## Task goal
Retype the data exactly, leaving nothing out.

* * * * * * * * *

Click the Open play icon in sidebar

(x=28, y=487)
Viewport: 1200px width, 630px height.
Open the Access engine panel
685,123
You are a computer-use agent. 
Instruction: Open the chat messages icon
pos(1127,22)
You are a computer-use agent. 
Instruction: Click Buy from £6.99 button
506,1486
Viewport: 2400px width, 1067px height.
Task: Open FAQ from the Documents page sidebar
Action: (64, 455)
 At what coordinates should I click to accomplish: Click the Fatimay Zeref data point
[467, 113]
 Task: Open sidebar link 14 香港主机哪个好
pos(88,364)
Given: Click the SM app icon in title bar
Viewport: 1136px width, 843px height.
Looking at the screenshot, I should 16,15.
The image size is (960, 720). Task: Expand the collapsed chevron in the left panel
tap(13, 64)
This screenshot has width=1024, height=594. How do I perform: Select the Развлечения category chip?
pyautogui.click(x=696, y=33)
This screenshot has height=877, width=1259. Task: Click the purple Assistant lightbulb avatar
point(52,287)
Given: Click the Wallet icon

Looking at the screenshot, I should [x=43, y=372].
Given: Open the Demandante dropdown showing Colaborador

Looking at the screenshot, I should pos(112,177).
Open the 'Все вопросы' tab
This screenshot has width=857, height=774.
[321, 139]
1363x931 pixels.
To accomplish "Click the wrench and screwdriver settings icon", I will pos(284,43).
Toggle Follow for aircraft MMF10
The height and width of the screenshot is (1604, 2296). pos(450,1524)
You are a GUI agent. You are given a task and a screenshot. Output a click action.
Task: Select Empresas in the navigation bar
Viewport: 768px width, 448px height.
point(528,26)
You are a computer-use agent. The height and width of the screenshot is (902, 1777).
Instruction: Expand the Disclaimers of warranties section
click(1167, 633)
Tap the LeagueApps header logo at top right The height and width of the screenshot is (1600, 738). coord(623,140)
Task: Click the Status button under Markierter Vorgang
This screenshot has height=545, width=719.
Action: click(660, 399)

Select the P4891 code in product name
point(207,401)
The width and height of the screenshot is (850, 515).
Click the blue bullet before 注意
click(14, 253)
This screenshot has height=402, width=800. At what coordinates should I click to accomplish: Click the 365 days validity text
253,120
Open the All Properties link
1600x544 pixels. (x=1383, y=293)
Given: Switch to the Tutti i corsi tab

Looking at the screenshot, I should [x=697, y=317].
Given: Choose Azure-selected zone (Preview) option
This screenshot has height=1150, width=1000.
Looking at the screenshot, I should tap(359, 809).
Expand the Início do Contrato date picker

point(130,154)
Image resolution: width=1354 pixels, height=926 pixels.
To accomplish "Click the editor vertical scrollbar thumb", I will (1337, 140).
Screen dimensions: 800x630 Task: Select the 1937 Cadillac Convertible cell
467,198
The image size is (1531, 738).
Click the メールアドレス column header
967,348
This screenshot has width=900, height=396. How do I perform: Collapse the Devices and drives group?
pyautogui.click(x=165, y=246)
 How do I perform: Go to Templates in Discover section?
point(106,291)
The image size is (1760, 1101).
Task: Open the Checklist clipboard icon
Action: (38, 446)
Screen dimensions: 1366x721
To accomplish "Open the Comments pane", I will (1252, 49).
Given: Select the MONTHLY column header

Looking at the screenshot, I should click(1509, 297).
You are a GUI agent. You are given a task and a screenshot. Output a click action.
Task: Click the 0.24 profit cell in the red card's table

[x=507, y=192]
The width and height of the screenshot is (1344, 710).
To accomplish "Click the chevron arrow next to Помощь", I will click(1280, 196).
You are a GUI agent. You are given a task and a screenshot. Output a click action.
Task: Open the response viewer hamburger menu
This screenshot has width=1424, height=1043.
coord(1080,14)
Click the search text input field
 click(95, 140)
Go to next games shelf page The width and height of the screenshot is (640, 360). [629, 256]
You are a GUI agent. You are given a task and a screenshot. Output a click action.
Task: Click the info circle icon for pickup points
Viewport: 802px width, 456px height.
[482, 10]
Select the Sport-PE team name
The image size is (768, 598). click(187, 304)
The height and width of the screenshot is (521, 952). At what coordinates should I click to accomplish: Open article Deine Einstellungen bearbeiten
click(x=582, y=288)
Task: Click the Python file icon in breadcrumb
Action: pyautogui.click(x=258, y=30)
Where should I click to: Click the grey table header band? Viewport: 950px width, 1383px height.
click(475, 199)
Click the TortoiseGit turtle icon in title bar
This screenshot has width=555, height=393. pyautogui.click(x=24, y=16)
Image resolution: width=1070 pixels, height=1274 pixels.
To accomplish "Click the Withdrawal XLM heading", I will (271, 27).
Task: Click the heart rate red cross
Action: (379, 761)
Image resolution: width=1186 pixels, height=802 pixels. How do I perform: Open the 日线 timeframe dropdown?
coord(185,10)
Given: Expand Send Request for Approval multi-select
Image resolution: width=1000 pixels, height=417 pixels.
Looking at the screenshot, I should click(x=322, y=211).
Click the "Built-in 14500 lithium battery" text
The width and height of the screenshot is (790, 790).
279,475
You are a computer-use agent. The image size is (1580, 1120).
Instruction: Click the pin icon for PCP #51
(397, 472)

* * * * * * * * *

## Problem solution
Click the Open play icon in sidebar

(x=28, y=487)
Viewport: 1200px width, 630px height.
Open the Access engine panel
685,123
You are a computer-use agent. 
Instruction: Open the chat messages icon
pos(1127,22)
You are a computer-use agent. 
Instruction: Click Buy from £6.99 button
506,1486
Viewport: 2400px width, 1067px height.
Task: Open FAQ from the Documents page sidebar
Action: (64, 455)
 At what coordinates should I click to accomplish: Click the Fatimay Zeref data point
[467, 113]
 Task: Open sidebar link 14 香港主机哪个好
pos(88,364)
Given: Click the SM app icon in title bar
Viewport: 1136px width, 843px height.
Looking at the screenshot, I should 16,15.
The image size is (960, 720). Task: Expand the collapsed chevron in the left panel
tap(13, 64)
This screenshot has width=1024, height=594. How do I perform: Select the Развлечения category chip?
pyautogui.click(x=696, y=33)
This screenshot has height=877, width=1259. Task: Click the purple Assistant lightbulb avatar
point(52,287)
Given: Click the Wallet icon

Looking at the screenshot, I should [x=43, y=372].
Given: Open the Demandante dropdown showing Colaborador

Looking at the screenshot, I should pos(112,177).
Open the 'Все вопросы' tab
This screenshot has width=857, height=774.
[321, 139]
1363x931 pixels.
To accomplish "Click the wrench and screwdriver settings icon", I will pos(284,43).
Toggle Follow for aircraft MMF10
The height and width of the screenshot is (1604, 2296). pos(450,1524)
You are a GUI agent. You are given a task and a screenshot. Output a click action.
Task: Select Empresas in the navigation bar
Viewport: 768px width, 448px height.
point(528,26)
You are a computer-use agent. The height and width of the screenshot is (902, 1777).
Instruction: Expand the Disclaimers of warranties section
click(1167, 633)
Tap the LeagueApps header logo at top right The height and width of the screenshot is (1600, 738). coord(623,140)
Task: Click the Status button under Markierter Vorgang
This screenshot has height=545, width=719.
Action: click(660, 399)

Select the P4891 code in product name
point(207,401)
The width and height of the screenshot is (850, 515).
Click the blue bullet before 注意
click(14, 253)
This screenshot has height=402, width=800. At what coordinates should I click to accomplish: Click the 365 days validity text
253,120
Open the All Properties link
1600x544 pixels. (x=1383, y=293)
Given: Switch to the Tutti i corsi tab

Looking at the screenshot, I should [x=697, y=317].
Given: Choose Azure-selected zone (Preview) option
This screenshot has height=1150, width=1000.
Looking at the screenshot, I should tap(359, 809).
Expand the Início do Contrato date picker

point(130,154)
Image resolution: width=1354 pixels, height=926 pixels.
To accomplish "Click the editor vertical scrollbar thumb", I will (1337, 140).
Screen dimensions: 800x630 Task: Select the 1937 Cadillac Convertible cell
467,198
The image size is (1531, 738).
Click the メールアドレス column header
967,348
This screenshot has width=900, height=396. How do I perform: Collapse the Devices and drives group?
pyautogui.click(x=165, y=246)
 How do I perform: Go to Templates in Discover section?
point(106,291)
The image size is (1760, 1101).
Task: Open the Checklist clipboard icon
Action: (38, 446)
Screen dimensions: 1366x721
To accomplish "Open the Comments pane", I will (1252, 49).
Given: Select the MONTHLY column header

Looking at the screenshot, I should click(1509, 297).
You are a GUI agent. You are given a task and a screenshot. Output a click action.
Task: Click the 0.24 profit cell in the red card's table

[x=507, y=192]
The width and height of the screenshot is (1344, 710).
To accomplish "Click the chevron arrow next to Помощь", I will click(1280, 196).
You are a GUI agent. You are given a task and a screenshot. Output a click action.
Task: Open the response viewer hamburger menu
This screenshot has width=1424, height=1043.
coord(1080,14)
Click the search text input field
 click(95, 140)
Go to next games shelf page The width and height of the screenshot is (640, 360). [629, 256]
You are a GUI agent. You are given a task and a screenshot. Output a click action.
Task: Click the info circle icon for pickup points
Viewport: 802px width, 456px height.
[482, 10]
Select the Sport-PE team name
The image size is (768, 598). click(187, 304)
The height and width of the screenshot is (521, 952). At what coordinates should I click to accomplish: Open article Deine Einstellungen bearbeiten
click(x=582, y=288)
Task: Click the Python file icon in breadcrumb
Action: pyautogui.click(x=258, y=30)
Where should I click to: Click the grey table header band? Viewport: 950px width, 1383px height.
click(475, 199)
Click the TortoiseGit turtle icon in title bar
This screenshot has width=555, height=393. pyautogui.click(x=24, y=16)
Image resolution: width=1070 pixels, height=1274 pixels.
To accomplish "Click the Withdrawal XLM heading", I will (271, 27).
Task: Click the heart rate red cross
Action: (379, 761)
Image resolution: width=1186 pixels, height=802 pixels. How do I perform: Open the 日线 timeframe dropdown?
coord(185,10)
Given: Expand Send Request for Approval multi-select
Image resolution: width=1000 pixels, height=417 pixels.
Looking at the screenshot, I should click(x=322, y=211).
Click the "Built-in 14500 lithium battery" text
The width and height of the screenshot is (790, 790).
279,475
You are a computer-use agent. The image size is (1580, 1120).
Instruction: Click the pin icon for PCP #51
(397, 472)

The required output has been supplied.